Categorial grammars with unique category assignment
Maxim Vishnikin, Alexander Okhotin
TL;DR
The paper studies categorial grammars with unique category assignment, showing that restricting each symbol to a single category does not limit context-free expressivity because every context-free language $L\subseteq\Sigma^+$ can be encoded homomorphically: there exists an alphabet $\Omega$ and a homomorphism $h: \Sigma \to \Omega^+$ such that $w\in L$ iff $h(w)$ lies in a language defined by a unique-category grammar $G$ with a target $S$. The construction introduces intricate encodings (e.g., $z_{A,B}$, $u_{A,B}$, $y_{t,B}$, $w_{A_1,...,A_n}$) and a $\phi$-encoding with $\phi(p)=p/p$, then wraps encodings with sentinel symbols to prevent cross-contamination, enabling the simulation of multiple syntactic roles. Using these tools, the authors show how to map each terminal $a$ in a Greibach-normal-form CFG to a string $h(a)$ that encodes all rules involving $a$, and prove the main lemma: a word $y$ is in the language defined by the CFG for nonterminal $X$ iff $h(y)$ reduces to $\phi(X)$. Consequently, Greibach’s hardest-language theorem admits a hardest language definable by a unique-category grammar, and the framework even yields inherently ambiguous languages within this class. The results invite further exploration of the unique-category restriction in other categorial formalisms and raise questions about the boundaries of unambiguous vs. inherently ambiguous parses in this setting.
Abstract
A categorial grammar assigns one of several syntactic categories to each symbol of the alphabet, and the category of a string is then deduced from the categories assigned to its symbols using two simple reduction rules. This paper investigates a special class of categorial grammars, in which only one category is assigned to each symbol, thus eliminating ambiguity on the lexical level (in linguistic terms, a unique part of speech is assigned to each word). While unrestricted categorial grammars are equivalent to the context-free grammars, the proposed subclass initially appears weak, as it cannot define even some regular languages.
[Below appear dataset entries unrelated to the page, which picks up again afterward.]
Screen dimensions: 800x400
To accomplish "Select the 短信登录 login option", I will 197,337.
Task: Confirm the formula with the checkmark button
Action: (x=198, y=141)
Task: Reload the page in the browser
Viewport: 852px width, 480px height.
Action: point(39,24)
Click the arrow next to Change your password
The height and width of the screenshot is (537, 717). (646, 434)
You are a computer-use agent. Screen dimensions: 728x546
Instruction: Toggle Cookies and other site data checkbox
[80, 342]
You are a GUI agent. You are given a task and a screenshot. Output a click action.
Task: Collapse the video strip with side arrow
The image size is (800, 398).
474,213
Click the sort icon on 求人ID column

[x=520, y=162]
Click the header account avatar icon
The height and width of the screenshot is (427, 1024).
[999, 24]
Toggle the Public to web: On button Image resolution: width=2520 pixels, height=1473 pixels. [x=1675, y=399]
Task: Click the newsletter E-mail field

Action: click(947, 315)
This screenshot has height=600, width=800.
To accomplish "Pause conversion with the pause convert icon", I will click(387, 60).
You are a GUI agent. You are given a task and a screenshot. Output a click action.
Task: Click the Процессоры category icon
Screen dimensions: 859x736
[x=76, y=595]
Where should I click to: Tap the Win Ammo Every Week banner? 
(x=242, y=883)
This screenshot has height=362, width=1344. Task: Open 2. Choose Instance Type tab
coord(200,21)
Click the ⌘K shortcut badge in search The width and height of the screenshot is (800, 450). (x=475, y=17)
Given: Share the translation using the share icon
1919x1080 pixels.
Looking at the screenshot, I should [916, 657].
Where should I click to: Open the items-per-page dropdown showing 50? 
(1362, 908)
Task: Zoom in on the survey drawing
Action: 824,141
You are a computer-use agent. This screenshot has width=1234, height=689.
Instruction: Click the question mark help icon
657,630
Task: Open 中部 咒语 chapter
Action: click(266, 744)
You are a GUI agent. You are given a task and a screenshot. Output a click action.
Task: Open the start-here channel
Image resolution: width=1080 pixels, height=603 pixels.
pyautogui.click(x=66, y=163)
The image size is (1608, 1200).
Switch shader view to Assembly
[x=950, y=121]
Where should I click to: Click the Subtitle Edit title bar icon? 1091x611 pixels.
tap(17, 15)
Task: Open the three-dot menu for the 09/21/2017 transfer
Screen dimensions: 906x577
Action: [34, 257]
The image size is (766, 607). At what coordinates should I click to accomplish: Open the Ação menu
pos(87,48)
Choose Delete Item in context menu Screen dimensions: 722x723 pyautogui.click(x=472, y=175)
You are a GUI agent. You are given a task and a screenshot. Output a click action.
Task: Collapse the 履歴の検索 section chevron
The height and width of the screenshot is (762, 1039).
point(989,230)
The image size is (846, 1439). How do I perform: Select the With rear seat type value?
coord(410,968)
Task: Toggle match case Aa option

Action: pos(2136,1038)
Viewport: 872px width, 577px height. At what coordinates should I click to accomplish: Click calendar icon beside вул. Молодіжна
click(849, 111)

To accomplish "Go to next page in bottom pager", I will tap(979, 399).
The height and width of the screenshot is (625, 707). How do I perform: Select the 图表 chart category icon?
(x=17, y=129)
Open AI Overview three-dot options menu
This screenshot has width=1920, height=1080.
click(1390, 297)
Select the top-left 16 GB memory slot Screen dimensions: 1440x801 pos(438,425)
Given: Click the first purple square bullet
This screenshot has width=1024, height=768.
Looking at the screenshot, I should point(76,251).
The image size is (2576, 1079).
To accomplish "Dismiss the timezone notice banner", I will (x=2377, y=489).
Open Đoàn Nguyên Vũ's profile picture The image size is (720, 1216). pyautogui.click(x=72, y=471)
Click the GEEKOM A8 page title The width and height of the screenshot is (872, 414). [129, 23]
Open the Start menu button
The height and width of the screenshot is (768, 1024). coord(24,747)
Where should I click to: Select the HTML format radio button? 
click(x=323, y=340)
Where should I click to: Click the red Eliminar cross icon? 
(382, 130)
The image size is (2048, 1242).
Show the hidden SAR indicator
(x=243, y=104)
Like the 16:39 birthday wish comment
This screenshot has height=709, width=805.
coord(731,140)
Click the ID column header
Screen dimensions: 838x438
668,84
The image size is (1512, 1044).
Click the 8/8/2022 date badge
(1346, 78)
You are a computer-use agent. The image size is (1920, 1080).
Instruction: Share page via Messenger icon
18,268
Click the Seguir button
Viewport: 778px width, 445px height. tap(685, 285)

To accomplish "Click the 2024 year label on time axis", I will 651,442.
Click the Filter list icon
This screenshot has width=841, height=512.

It is proved in the paper that it is actually powerful enough to define a homomorphic encoding of every context-free language, in the sense that for every context-free language $L$ over an alphabet $Σ$ there is a language $L'$ over some alphabet $Ω$ defined by categorial grammar with unique category assignment and a homomorphism $h \colon Σ\to Ω^+$, such that a string $w$ is in $L$ if and only if $h(w)$ is in $L'$. In particular, in Greibach's hardest context-free language theorem, it is sufficient to use a hardest language defined by a categorial grammar with unique category assignment.